Update the items below by replacing every "Select" with "Choose", leaving all other text unchanged.

*Material provided*
+-------+

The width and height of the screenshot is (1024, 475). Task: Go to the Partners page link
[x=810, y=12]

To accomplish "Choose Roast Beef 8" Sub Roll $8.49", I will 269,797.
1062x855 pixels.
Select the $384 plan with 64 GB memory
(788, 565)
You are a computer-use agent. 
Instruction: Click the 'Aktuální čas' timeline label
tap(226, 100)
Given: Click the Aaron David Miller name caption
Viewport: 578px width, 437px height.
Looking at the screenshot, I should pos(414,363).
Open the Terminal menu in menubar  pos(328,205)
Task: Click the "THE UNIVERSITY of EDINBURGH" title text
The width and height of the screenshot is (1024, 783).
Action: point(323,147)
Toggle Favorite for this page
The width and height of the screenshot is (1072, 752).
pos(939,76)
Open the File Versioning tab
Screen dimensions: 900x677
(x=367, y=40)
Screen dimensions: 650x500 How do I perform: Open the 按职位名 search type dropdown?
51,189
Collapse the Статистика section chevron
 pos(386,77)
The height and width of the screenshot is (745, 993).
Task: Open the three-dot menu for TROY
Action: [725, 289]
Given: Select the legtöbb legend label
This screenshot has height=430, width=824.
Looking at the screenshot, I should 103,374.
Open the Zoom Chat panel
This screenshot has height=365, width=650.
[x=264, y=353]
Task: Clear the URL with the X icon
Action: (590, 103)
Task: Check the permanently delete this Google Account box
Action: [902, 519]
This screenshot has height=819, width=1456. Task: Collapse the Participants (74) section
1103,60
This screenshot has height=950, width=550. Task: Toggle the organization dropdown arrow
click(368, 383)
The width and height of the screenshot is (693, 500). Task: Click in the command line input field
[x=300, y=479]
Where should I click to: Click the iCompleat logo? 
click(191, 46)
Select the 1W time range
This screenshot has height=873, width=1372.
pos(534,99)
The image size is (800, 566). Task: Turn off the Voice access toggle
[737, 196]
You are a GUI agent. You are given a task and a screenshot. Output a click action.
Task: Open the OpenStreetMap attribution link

+-------+

*Right answer*
The width and height of the screenshot is (1024, 475). Task: Go to the Partners page link
[x=810, y=12]

To accomplish "Choose Roast Beef 8" Sub Roll $8.49", I will 269,797.
1062x855 pixels.
Choose the $384 plan with 64 GB memory
(788, 565)
You are a computer-use agent. 
Instruction: Click the 'Aktuální čas' timeline label
tap(226, 100)
Given: Click the Aaron David Miller name caption
Viewport: 578px width, 437px height.
Looking at the screenshot, I should pos(414,363).
Open the Terminal menu in menubar  pos(328,205)
Task: Click the "THE UNIVERSITY of EDINBURGH" title text
The width and height of the screenshot is (1024, 783).
Action: point(323,147)
Toggle Favorite for this page
The width and height of the screenshot is (1072, 752).
pos(939,76)
Open the File Versioning tab
Screen dimensions: 900x677
(x=367, y=40)
Screen dimensions: 650x500 How do I perform: Open the 按职位名 search type dropdown?
51,189
Collapse the Статистика section chevron
 pos(386,77)
The height and width of the screenshot is (745, 993).
Task: Open the three-dot menu for TROY
Action: [725, 289]
Given: Choose the legtöbb legend label
This screenshot has height=430, width=824.
Looking at the screenshot, I should 103,374.
Open the Zoom Chat panel
This screenshot has height=365, width=650.
[x=264, y=353]
Task: Clear the URL with the X icon
Action: (590, 103)
Task: Check the permanently delete this Google Account box
Action: [902, 519]
This screenshot has height=819, width=1456. Task: Collapse the Participants (74) section
1103,60
This screenshot has height=950, width=550. Task: Toggle the organization dropdown arrow
click(368, 383)
The width and height of the screenshot is (693, 500). Task: Click in the command line input field
[x=300, y=479]
Where should I click to: Click the iCompleat logo? 
click(191, 46)
Choose the 1W time range
This screenshot has height=873, width=1372.
pos(534,99)
The image size is (800, 566). Task: Turn off the Voice access toggle
[737, 196]
You are a GUI agent. You are given a task and a screenshot. Output a click action.
Task: Open the OpenStreetMap attribution link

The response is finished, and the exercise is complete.